Although each offense must be defined in a separate statutory provision, the number and variety of sentencing distinctions which result when legislatures prescribe a separate penalty for each offense are among the main causes of the anarchy in sentencing that is so widely deplored.18
In defining the term “misdemeanor,” legislatures and jurists use a process of elimination holding that an offense not deemed a felony is, deductively, a misdemeanor. Usually misdemeanors are offenses punishable by less than a year’s incarceration. The popular perception that misdemeanors are not serious offenses may be a faulty impression. Criminal codes surprise even the most seasoned justice practitioner, who frequently finds little logic in an offense’s definition, resulting classification, and corresponding punishment. For examples of this confusion, review selected state code provisions on “sexual offenses.”19
Specific Types of Crimes and Offenses
Offenses against the Person
Felonious Homicide
The security industry cannot avoid the ravages of criminal homicide, and in fact, because of the improper use of weaponry or mistaken identity, it is sometimes the accused. Criminal acts of homicide are being recorded because of the installation, maintenance, and operational oversight of electronic surveillance systems and other technological equipment utilized to protect the internal and external premises of businesses. As the public sector continues to transfer and privatize many of its traditionally public police functions, such as in the area of courtroom and prison security, violent acts of homicide are unfortunately replayed. Airport terrorism, failed executive protection programs, and attempted or actual homicides on armored car money carriers are other distressing examples of criminal homicide. This subsection deals only with felonious acts of homicide, and the security professional is reminded that nonculpable homicide occurs in cases of self-defense, necessity in time of war, or by legal right, authority, or privilege.20 Criminal homicide is defined by the Model Penal Code as follows:
The Model Penal Code, after this general legislative introduction, precisely defines each type of homicide.
Murder
A charge of murder will be upheld when,
(a) it is committed purposely or knowingly; or
(b) it is committed recklessly under circumstances manifesting extreme indifference to the value of human life.
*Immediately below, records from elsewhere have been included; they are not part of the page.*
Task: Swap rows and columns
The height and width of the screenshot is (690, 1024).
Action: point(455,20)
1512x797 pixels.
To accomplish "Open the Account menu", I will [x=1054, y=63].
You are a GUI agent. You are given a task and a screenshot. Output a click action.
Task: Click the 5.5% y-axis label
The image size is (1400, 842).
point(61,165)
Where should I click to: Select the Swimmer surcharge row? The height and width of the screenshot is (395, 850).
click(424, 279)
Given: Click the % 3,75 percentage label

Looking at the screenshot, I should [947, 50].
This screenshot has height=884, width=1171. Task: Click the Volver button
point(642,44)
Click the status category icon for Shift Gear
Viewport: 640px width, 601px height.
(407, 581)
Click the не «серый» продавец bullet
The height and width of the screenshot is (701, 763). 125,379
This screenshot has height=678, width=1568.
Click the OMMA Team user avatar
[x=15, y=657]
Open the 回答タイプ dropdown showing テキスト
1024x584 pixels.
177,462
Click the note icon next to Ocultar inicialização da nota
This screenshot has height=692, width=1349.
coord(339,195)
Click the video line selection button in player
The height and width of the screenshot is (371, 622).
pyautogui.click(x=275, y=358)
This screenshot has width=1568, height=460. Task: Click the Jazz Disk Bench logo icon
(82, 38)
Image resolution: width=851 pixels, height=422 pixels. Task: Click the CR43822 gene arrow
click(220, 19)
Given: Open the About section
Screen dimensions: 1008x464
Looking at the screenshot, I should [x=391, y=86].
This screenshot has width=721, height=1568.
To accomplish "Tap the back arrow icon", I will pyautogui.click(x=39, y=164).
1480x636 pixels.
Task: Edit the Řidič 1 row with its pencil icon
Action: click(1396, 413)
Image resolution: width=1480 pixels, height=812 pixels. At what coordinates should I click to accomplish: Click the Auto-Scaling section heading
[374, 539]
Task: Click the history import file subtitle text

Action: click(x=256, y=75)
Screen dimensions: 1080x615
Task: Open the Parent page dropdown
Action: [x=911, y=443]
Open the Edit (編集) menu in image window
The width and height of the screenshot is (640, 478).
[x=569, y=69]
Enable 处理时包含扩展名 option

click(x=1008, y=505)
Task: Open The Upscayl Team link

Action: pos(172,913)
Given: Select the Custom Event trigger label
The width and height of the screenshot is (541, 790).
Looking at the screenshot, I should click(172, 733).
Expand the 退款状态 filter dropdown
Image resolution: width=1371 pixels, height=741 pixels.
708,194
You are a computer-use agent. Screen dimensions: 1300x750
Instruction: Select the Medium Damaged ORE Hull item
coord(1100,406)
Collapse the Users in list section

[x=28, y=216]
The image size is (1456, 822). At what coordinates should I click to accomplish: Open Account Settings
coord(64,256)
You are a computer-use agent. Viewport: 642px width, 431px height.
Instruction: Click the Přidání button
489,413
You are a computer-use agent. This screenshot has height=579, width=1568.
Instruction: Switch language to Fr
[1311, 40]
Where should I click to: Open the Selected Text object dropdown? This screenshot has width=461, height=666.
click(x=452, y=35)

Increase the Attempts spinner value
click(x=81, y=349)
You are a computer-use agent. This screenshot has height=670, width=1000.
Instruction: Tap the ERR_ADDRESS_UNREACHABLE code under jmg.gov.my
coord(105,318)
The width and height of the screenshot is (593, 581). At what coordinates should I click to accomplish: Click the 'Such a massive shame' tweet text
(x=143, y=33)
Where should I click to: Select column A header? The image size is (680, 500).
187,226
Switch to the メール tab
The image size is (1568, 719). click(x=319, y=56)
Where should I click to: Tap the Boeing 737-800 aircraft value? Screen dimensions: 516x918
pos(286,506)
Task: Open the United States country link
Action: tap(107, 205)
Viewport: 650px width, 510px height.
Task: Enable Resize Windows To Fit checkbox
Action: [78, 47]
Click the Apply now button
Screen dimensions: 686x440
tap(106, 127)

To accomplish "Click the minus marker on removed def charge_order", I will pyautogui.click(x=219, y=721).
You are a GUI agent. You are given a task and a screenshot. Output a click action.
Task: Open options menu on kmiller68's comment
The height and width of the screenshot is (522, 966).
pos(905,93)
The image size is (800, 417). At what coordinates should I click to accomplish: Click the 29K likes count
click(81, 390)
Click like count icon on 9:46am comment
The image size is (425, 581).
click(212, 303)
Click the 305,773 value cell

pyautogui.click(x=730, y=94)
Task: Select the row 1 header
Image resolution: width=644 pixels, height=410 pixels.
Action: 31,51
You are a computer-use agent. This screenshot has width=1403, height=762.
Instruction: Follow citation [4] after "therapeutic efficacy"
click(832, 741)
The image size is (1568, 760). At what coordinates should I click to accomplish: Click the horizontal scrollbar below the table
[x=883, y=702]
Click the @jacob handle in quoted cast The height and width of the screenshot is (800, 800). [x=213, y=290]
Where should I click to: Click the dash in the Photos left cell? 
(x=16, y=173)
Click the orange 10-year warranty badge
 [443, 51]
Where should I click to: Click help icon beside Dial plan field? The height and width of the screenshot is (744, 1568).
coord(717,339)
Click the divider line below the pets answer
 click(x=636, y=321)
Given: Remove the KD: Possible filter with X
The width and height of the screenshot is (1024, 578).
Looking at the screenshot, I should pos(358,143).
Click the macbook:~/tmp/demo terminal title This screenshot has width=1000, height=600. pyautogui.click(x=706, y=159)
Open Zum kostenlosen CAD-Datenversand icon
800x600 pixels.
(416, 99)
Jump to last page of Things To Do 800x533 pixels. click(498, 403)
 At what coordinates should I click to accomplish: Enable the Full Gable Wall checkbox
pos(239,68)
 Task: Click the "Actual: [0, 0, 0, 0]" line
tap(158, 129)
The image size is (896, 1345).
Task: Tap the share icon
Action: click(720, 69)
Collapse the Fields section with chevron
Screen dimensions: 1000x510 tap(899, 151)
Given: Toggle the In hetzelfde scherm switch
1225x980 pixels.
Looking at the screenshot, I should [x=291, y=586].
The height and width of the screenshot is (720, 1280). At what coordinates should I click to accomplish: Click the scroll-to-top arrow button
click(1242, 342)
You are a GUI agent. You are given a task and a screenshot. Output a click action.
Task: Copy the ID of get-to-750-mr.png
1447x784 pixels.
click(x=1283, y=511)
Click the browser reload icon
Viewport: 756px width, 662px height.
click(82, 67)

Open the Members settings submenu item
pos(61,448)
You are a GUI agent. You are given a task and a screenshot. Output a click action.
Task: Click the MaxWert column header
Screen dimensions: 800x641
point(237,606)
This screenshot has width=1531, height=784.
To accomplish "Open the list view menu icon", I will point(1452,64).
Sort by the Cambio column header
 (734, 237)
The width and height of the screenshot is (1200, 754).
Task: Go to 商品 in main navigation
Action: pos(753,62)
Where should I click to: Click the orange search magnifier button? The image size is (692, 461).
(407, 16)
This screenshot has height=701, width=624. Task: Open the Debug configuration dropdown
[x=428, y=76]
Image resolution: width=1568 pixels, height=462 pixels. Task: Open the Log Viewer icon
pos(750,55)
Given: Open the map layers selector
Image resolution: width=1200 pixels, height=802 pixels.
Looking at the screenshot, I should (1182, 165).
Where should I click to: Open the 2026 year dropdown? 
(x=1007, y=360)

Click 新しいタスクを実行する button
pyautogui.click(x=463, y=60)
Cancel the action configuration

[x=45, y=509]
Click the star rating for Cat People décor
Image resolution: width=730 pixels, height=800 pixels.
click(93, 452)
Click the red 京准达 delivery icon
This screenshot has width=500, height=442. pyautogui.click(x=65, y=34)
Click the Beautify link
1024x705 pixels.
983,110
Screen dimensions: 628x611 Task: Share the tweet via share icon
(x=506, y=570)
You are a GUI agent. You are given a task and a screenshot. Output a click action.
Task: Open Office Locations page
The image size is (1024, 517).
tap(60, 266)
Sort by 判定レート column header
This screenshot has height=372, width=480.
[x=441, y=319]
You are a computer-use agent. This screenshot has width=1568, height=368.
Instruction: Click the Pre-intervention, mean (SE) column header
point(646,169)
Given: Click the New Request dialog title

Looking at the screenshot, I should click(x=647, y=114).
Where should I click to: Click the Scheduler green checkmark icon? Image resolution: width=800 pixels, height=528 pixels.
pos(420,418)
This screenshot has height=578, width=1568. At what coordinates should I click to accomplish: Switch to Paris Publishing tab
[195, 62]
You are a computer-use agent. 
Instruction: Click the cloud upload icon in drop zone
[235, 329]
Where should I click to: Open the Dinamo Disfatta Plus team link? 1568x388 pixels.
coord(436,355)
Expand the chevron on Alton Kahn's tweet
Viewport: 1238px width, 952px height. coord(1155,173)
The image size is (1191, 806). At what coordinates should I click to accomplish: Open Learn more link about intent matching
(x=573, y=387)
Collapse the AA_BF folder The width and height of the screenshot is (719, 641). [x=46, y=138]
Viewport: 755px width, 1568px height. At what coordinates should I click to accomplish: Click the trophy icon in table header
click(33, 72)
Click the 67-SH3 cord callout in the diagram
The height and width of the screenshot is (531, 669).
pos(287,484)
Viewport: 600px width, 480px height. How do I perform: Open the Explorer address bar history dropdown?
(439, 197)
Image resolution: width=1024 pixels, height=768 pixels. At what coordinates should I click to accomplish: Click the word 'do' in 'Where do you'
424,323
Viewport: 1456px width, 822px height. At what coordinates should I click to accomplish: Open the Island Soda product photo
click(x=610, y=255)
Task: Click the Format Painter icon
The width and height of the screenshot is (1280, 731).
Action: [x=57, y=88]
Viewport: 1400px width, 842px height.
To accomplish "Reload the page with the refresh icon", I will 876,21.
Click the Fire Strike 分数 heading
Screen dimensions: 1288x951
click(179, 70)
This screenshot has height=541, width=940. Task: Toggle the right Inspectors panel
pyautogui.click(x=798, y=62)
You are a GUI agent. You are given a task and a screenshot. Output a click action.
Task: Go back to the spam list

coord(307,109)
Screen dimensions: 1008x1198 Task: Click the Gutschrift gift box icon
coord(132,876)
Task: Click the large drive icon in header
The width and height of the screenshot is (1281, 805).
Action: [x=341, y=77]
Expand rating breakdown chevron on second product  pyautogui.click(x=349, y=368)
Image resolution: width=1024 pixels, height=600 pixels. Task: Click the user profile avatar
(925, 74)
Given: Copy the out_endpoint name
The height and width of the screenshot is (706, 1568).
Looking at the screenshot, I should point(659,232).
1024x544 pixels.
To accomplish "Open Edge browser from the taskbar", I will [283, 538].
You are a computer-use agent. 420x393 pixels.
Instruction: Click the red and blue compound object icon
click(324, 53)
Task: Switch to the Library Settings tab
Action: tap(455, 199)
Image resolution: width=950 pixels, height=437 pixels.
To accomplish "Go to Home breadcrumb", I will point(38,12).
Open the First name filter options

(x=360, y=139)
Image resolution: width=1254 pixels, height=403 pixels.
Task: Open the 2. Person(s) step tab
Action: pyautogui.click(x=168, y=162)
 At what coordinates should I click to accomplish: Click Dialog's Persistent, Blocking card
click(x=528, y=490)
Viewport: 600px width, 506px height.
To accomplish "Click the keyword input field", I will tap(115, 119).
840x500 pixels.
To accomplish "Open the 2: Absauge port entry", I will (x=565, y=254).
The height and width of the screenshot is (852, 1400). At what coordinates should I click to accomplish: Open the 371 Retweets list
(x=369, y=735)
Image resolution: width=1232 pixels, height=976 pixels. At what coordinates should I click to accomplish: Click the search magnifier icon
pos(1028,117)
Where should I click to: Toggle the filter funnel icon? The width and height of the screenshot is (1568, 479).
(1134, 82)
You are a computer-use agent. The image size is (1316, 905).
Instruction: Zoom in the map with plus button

Such recklessness and indifference are presumed if the actor is engaged or is an accomplice in the commission of, or an attempt to commit, or flight after committing or attempting to commit robbery, rape, deviate sexual intercourse by force or threat of force, arson, burglary, kidnapping or felonious escape.22
The code as suggested requires a high level of mental faculty. While the law of criminal intent varies, most major capital offenses require what is known as specific intent.23 Specific intent can be loosely described as premeditation or a mind possessive of malice aforethought. In other words, the criminal actor wants, desires, wishes, knows, and realizes the ramifications and repercussions of his or her activity. Although the law does not require an intelligent or an esoteric thinker, there is a clear, lucid mindset operating. The level of mind required for a charge of murder was clearly discerned in a Michigan case, People v. Moran:24
Malice aforethought is the intention to kill, actual or implied, under circumstances which do not constitute excuse or justification or mitigate the degree of the offense of manslaughter. The intent to kill may be implied where the actor actually intends to inflict great bodily harm or the natural tendency of his behavior is to cause death or great bodily harm.25
Despite the legal attempts to objectify mental intentions, there will always be subjective underpinnings. The security practitioner must gauge conduct in light of all circumstances. He or she must ask him or herself whether the facts of a given case lead a reasonable person to the conclusion that the person not only knew what he or she was doing but wished both the method and the end result.
Manslaughter
Less crystalline as to intentionality, criminal codifications make room for a mindset that is impacted or effected by mitigation and other external forces. In homicide, the crime that fits this description is manslaughter. Most jurisdictions further grade felonious homicide into another central category: voluntary or involuntary manslaughter.26 While specific intent is always required for a charge of murder, except in cases of strict liability such as cop killing and felonious homicide, actions and conduct that are not as intellectually precise, not as free from influential mitigating factors and provocation, sometimes qualify for a less rigorous mental state, that of general intent.27 This is not to say that some jurisdictions do not have a specific intent requirement for a manslaughter charge, for there are diverse ways of classifying the mind in the law of manslaughter. For the most part, a charge of manslaughter, whether voluntary or involuntary, has a significantly smaller burden of proof regarding the actor’s objective state of mind. This distinct language is readily discoverable in the following statute:
Compared to the murder statute, the language of the voluntary manslaughter provision permits an evaluation of various mitigating circumstances including provocation, intense and emotional passion, and sudden and impetuous events.30 In involuntary cases, the issue of gross negligence is appropriately weighed. In these cases, the court instructs the jury on the negligent nature of the act that causes harm. The defendant need not specifically intend the commission of any crime but could have or should have known the consequences. These are acts, mistaken and accidental in nature, unresponsive to others. Cases of automobile manslaughter or the mishandling of weapons while in a drunken stupor are good examples.31
In security settings, manslaughter is a more common event, particularly since practitioners are often called upon in hostile crowd control situations, in the maintenance of order at special events, and for related activities.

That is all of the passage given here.